--- START ---

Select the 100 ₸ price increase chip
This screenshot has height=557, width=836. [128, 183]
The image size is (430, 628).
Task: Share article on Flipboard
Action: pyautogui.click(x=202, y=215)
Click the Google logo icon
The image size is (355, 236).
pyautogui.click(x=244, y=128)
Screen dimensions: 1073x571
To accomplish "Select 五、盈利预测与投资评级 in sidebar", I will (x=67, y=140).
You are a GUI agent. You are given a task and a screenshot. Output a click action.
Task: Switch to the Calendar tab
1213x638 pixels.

--- END ---
--- START ---

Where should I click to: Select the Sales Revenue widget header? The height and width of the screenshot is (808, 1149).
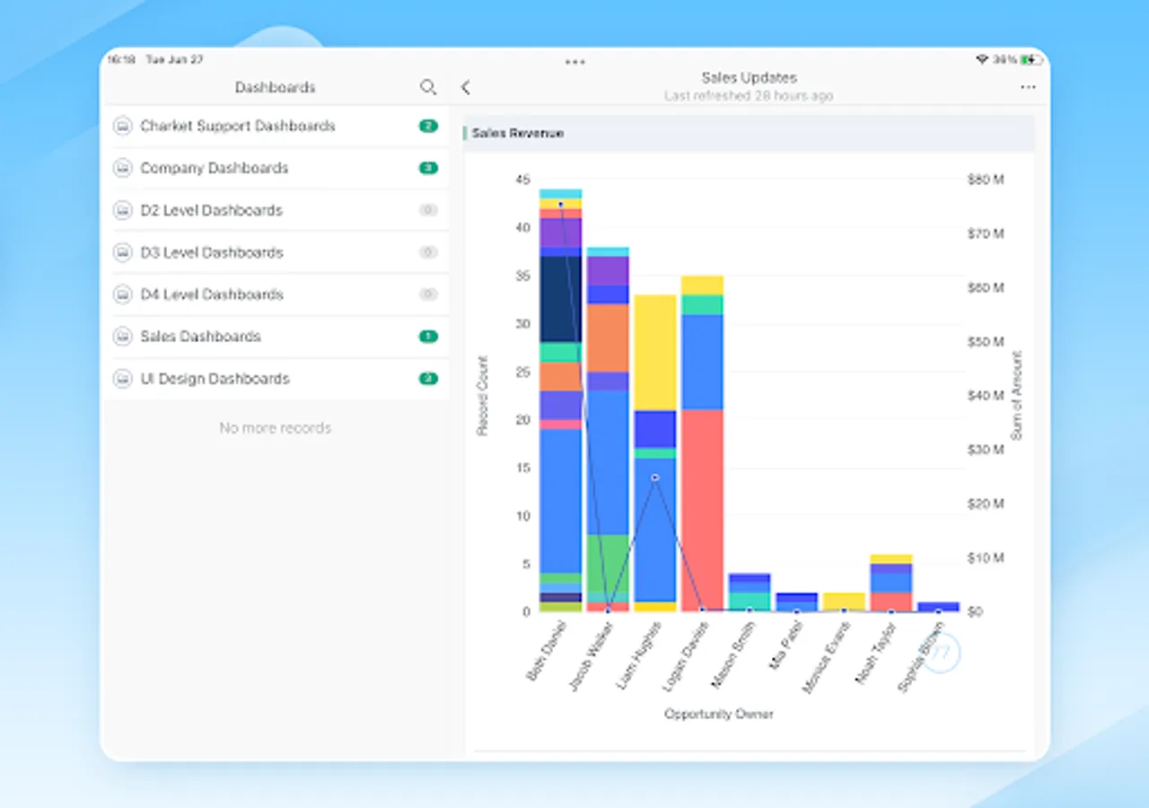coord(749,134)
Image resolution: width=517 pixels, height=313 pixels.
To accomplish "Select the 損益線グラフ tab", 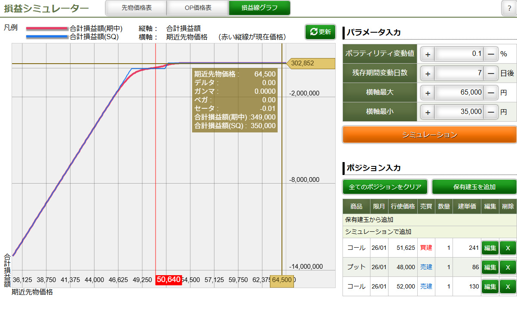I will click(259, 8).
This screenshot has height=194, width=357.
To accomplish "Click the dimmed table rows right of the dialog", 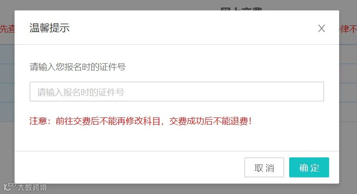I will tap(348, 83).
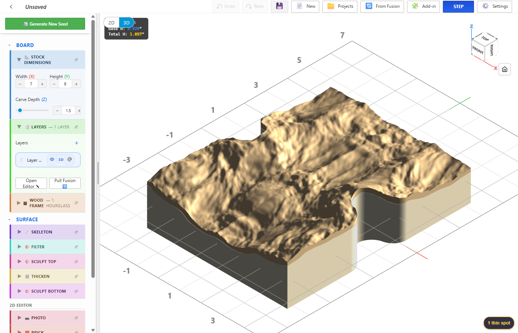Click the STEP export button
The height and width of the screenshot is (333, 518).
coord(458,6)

--- END ---

What this task involves:
Copy only the lines in the listing that contain "pixels".

Written answer:
1213x638 pixels.
Image resolution: width=517 pixels, height=313 pixels.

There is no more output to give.